112 獣人たちの戦い 前編
しばらく日常パートはお休みです。戦闘シーンが多くなりますので、上手に書けるようにがんばります。
【大陸歴1415年11月2日 昼前】
〈十四郎視点〉
長い沈黙の後、ようやくレオニスさんが口を開いた。
「分かりました。あなたがたに依頼します。契約内容を書面に起こしますのでしばらく待っていてください。文字は読めますか?」
レオニスさんの問いかけに、クマがのっそりと手を上げた。
「俺が読める。大丈夫だ。」
「結構。」
レオニスさんはそのまま2階に上がり、きれいな浮き彫りがされた木箱を持って戻ってきた。

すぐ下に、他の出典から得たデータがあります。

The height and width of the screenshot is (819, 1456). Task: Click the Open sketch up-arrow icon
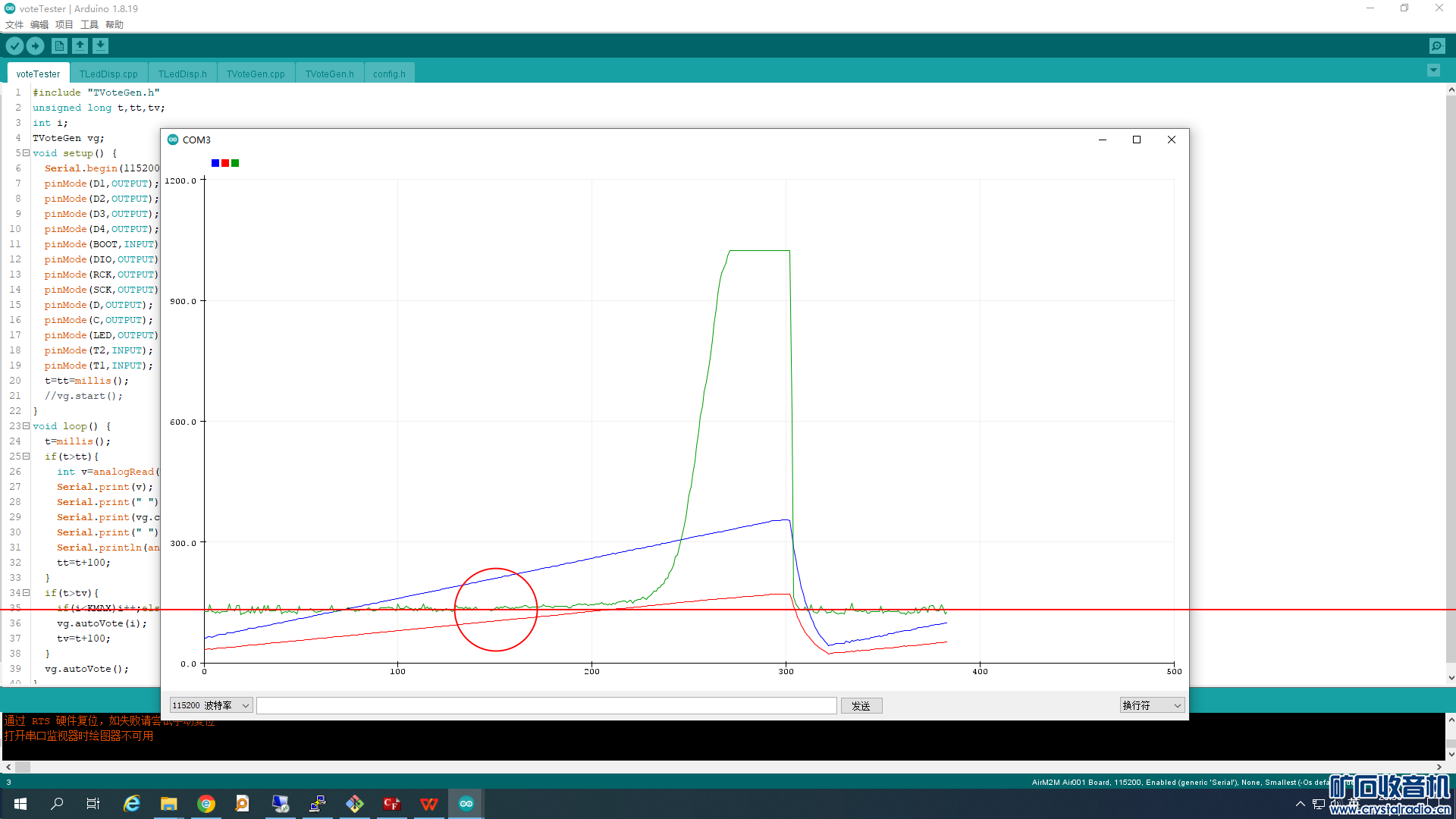[x=80, y=46]
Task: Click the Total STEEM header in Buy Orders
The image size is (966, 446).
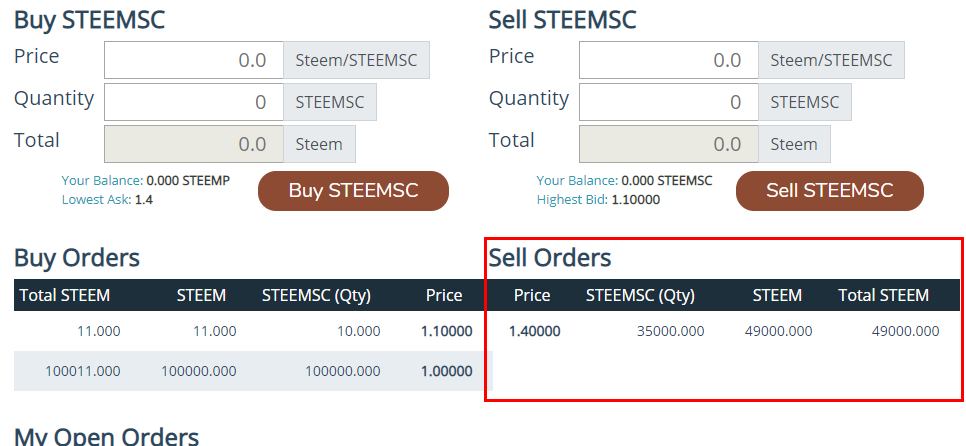Action: pos(65,295)

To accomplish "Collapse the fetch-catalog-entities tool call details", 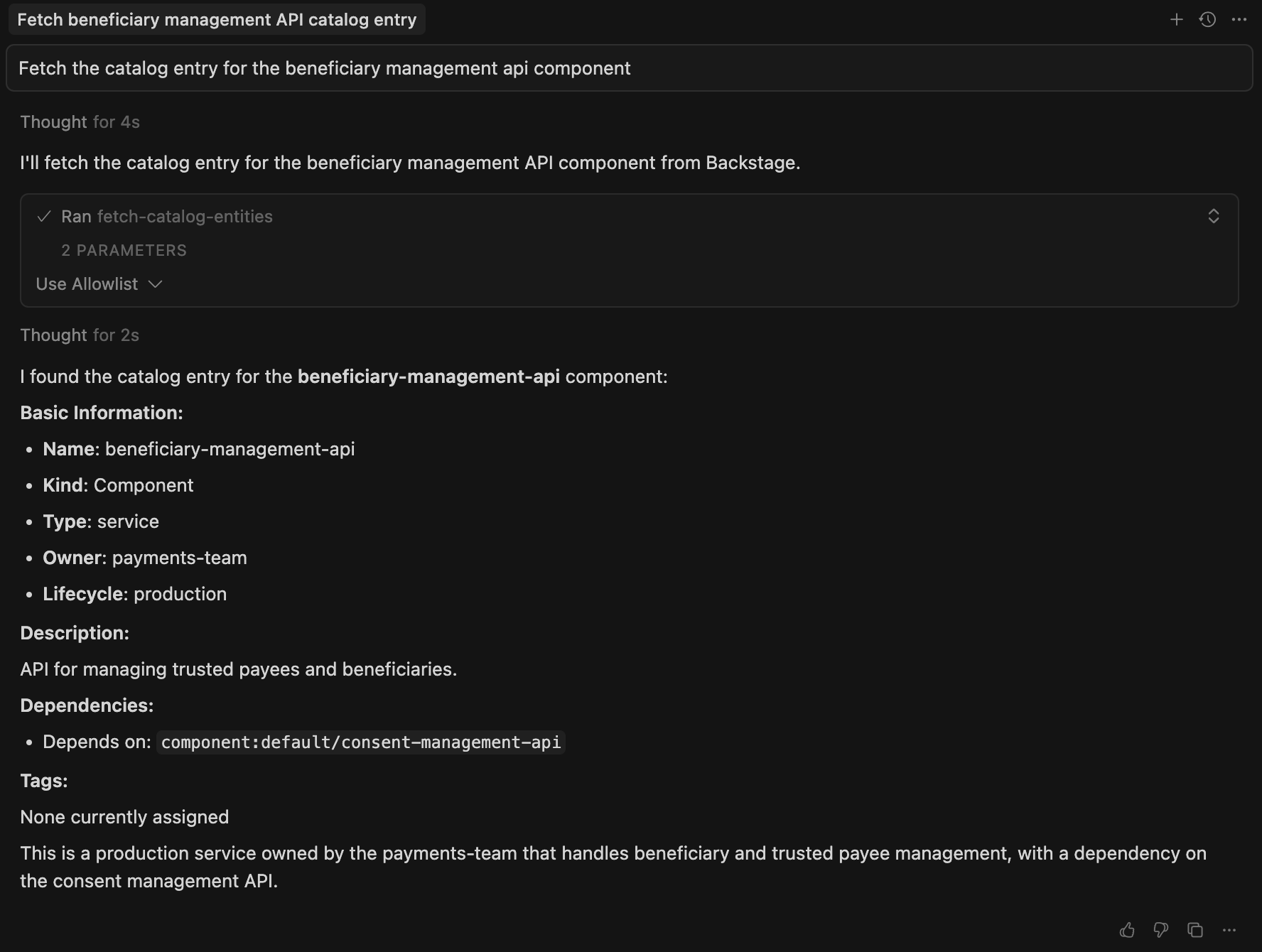I will tap(1214, 216).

中に入っていたのは、きれいに整頓された筆記具と薄茶色の紙。
彼はサラサラと迷うことなく、羽ペンを動かして文章を書いていく。
マールに習ったものと同じとは思えないほど、整っていて美しい文字だ。レオニスさんに教わったほうがよかったかな?
レオニスさんが書いている間、部屋の中は静まり返っていた。ペンが紙をこする音だけが響く。
すると突然、俺たちに最初に話しかけてきた少年が、ユーリィに向かって話しかけてきた。
「おいら、こういう静かなのが苦手でさ。君が噂のシャーレの御子でしょ?」
「シャーレの御子? 何ですかそれ?」
思わず聞き返したユーリィに対して、少年は口角を大きく上げて微笑んだ。
「みんな言ってるよ。この街は、不思議な光の玉を操るシャーレの御子が作ったんだって。おいら、ピノンっていうんだ。君、何ていう名前なの?」
「あ、あたしはユーリィです。でも、あたしは御子なんかじゃありません! むしろ、御使い様があたしたちを守ってくださっているんです。」
「へー、そうなの? でも、おいらが聞いた話じゃ、君が魔獣たちを操ってこの街を守ってるって噂だけどね。」
美しい蜘蛛娘が、彼に言葉を続ける。
「あたしもそう聞いた。実際、この街の周囲には魔獣が全然いないもの。たまに見かけても、襲ってくることなく、すぐに逃げちゃうし。あ、あたし、スパイアっていうの。よろしくね、ユーリィ。」
ああ、それ、俺がアリ太郎軍団たちにそう命じてるからだ。
基本的に、今このシャーレに近づく船や人間は襲わないように言ってある。
もちろん、襲いかかってくる野良の魔獣たちには容赦しないし、人間に攻撃されたら反撃するつもりだが。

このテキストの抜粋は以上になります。